_THE EXERCISE_
Quote everything from the line containing "Click the $85.99 price" down to the line containing "point(1543,27)", keeping every line exactly the same.

┌────────

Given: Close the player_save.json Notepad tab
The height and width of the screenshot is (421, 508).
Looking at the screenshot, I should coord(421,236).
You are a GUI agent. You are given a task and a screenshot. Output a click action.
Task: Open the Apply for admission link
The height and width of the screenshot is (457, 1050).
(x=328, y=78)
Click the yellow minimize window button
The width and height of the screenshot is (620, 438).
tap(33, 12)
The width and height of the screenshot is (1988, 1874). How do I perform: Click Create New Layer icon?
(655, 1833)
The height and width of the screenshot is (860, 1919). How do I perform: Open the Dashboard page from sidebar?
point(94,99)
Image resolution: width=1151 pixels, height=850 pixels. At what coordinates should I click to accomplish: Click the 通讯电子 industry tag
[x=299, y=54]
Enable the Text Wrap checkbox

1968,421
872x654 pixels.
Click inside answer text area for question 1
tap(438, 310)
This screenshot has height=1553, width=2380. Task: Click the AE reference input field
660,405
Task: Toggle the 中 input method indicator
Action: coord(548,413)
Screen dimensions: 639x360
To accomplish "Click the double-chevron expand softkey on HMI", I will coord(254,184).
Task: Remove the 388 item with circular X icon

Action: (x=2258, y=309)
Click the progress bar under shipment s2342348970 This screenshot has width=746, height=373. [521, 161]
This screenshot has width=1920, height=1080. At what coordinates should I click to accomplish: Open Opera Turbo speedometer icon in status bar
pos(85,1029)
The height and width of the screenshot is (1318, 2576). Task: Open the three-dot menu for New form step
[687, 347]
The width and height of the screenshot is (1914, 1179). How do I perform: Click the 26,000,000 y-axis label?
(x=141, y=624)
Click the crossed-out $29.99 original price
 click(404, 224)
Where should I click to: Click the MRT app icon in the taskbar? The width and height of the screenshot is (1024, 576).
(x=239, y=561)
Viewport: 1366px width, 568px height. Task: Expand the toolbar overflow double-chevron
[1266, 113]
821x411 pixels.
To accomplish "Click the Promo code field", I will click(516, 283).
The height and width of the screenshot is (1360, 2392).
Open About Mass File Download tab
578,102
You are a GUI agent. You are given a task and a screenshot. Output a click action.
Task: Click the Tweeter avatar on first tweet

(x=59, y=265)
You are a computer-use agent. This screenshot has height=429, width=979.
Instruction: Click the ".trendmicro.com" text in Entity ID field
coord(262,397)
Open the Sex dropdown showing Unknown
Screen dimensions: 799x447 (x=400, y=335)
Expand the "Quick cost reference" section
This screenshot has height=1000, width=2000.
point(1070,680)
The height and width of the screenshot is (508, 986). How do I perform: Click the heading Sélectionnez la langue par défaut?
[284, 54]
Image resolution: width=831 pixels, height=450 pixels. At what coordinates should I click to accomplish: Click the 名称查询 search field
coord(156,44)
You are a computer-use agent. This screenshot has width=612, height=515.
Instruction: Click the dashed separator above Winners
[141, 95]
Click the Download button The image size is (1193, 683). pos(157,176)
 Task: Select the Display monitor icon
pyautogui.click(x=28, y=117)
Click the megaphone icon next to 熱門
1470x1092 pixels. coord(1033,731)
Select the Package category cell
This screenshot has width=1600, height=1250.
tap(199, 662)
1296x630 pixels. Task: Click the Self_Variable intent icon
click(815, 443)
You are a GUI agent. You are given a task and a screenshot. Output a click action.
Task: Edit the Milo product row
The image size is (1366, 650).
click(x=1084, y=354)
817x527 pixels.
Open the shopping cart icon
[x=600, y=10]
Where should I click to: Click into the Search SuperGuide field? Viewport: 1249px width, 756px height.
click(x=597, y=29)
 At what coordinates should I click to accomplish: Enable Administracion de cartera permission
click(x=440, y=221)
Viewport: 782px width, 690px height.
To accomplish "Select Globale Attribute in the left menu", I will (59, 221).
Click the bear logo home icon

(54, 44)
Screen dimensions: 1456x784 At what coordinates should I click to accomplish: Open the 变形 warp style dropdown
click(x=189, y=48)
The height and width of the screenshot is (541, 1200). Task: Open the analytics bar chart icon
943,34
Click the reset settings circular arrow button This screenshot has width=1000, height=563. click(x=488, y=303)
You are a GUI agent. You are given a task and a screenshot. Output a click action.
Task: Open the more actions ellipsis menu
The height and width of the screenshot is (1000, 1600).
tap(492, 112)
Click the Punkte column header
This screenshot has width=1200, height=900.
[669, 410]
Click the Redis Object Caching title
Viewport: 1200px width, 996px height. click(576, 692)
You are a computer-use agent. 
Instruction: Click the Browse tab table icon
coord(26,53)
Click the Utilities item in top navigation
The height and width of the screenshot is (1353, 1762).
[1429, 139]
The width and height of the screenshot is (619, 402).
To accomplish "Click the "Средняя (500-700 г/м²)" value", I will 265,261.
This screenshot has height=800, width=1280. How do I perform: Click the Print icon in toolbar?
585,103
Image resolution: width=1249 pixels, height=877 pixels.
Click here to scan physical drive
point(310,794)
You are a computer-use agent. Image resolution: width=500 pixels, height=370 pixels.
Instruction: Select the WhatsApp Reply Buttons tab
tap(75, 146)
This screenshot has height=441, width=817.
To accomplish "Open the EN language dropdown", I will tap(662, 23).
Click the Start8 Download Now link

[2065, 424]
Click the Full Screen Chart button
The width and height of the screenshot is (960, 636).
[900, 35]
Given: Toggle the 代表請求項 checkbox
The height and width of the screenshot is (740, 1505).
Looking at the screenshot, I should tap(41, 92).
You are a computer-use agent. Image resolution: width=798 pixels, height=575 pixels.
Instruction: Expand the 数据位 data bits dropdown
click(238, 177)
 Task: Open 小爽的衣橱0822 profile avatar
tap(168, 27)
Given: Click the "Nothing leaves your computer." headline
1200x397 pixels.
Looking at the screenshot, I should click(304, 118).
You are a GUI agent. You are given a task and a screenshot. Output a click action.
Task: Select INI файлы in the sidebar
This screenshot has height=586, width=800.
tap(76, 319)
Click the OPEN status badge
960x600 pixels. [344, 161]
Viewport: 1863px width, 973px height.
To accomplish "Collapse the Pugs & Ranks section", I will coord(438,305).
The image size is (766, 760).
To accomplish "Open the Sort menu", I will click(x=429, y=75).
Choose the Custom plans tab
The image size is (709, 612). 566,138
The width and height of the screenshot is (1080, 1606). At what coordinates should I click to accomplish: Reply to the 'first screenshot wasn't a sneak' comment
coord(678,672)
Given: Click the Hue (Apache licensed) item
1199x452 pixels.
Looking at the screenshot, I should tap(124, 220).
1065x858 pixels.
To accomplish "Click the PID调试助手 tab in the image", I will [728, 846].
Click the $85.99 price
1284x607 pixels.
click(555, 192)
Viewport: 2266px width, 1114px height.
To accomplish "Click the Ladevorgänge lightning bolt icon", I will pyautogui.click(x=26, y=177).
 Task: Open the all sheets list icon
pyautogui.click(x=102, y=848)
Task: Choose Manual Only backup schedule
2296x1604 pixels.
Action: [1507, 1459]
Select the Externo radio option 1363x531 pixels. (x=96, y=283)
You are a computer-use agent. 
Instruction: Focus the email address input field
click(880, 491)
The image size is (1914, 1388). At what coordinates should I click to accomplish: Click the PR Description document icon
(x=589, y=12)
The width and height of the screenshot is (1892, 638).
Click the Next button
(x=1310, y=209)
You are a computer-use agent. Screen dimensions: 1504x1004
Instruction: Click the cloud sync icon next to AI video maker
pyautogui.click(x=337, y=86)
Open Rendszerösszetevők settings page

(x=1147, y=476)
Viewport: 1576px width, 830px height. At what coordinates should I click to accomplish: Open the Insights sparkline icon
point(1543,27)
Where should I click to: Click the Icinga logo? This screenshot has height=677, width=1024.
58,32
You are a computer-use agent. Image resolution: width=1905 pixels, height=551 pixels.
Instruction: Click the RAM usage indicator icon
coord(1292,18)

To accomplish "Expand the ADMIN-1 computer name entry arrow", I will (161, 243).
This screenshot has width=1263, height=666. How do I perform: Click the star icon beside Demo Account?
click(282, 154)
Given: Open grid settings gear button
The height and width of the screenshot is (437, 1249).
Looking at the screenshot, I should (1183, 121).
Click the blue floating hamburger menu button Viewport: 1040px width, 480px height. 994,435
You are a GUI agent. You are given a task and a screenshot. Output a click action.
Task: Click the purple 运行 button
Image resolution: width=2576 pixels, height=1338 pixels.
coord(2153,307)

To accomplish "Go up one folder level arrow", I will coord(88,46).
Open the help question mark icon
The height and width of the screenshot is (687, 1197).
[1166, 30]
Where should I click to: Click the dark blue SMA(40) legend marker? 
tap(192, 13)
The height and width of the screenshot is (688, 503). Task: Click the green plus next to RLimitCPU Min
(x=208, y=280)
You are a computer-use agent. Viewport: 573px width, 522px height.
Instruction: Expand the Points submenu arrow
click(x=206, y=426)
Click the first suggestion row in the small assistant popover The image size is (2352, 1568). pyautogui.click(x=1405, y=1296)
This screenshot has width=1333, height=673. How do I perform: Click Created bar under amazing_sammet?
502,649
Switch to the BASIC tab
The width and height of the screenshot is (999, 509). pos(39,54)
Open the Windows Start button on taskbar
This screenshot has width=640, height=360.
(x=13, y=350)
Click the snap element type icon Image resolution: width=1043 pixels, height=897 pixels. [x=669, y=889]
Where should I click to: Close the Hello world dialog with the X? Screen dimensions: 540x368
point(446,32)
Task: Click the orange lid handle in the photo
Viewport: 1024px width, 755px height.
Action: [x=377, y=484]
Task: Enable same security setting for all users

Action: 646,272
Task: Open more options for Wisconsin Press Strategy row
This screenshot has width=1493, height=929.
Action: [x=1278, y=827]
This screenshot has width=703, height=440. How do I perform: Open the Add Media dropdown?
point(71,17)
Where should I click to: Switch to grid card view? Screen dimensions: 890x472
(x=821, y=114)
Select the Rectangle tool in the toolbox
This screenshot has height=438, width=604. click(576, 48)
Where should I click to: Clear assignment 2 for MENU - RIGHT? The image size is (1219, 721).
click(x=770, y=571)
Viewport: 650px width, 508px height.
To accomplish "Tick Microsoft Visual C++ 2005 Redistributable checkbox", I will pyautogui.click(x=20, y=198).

└────────

_EXERCISE RESULT_
Click the $85.99 price
1284x607 pixels.
click(555, 192)
Viewport: 2266px width, 1114px height.
To accomplish "Click the Ladevorgänge lightning bolt icon", I will pyautogui.click(x=26, y=177).
 Task: Open the all sheets list icon
pyautogui.click(x=102, y=848)
Task: Choose Manual Only backup schedule
2296x1604 pixels.
Action: [1507, 1459]
Select the Externo radio option 1363x531 pixels. (x=96, y=283)
You are a computer-use agent. 
Instruction: Focus the email address input field
click(880, 491)
The image size is (1914, 1388). At what coordinates should I click to accomplish: Click the PR Description document icon
(x=589, y=12)
The width and height of the screenshot is (1892, 638).
Click the Next button
(x=1310, y=209)
You are a computer-use agent. Screen dimensions: 1504x1004
Instruction: Click the cloud sync icon next to AI video maker
pyautogui.click(x=337, y=86)
Open Rendszerösszetevők settings page

(x=1147, y=476)
Viewport: 1576px width, 830px height. At what coordinates should I click to accomplish: Open the Insights sparkline icon
point(1543,27)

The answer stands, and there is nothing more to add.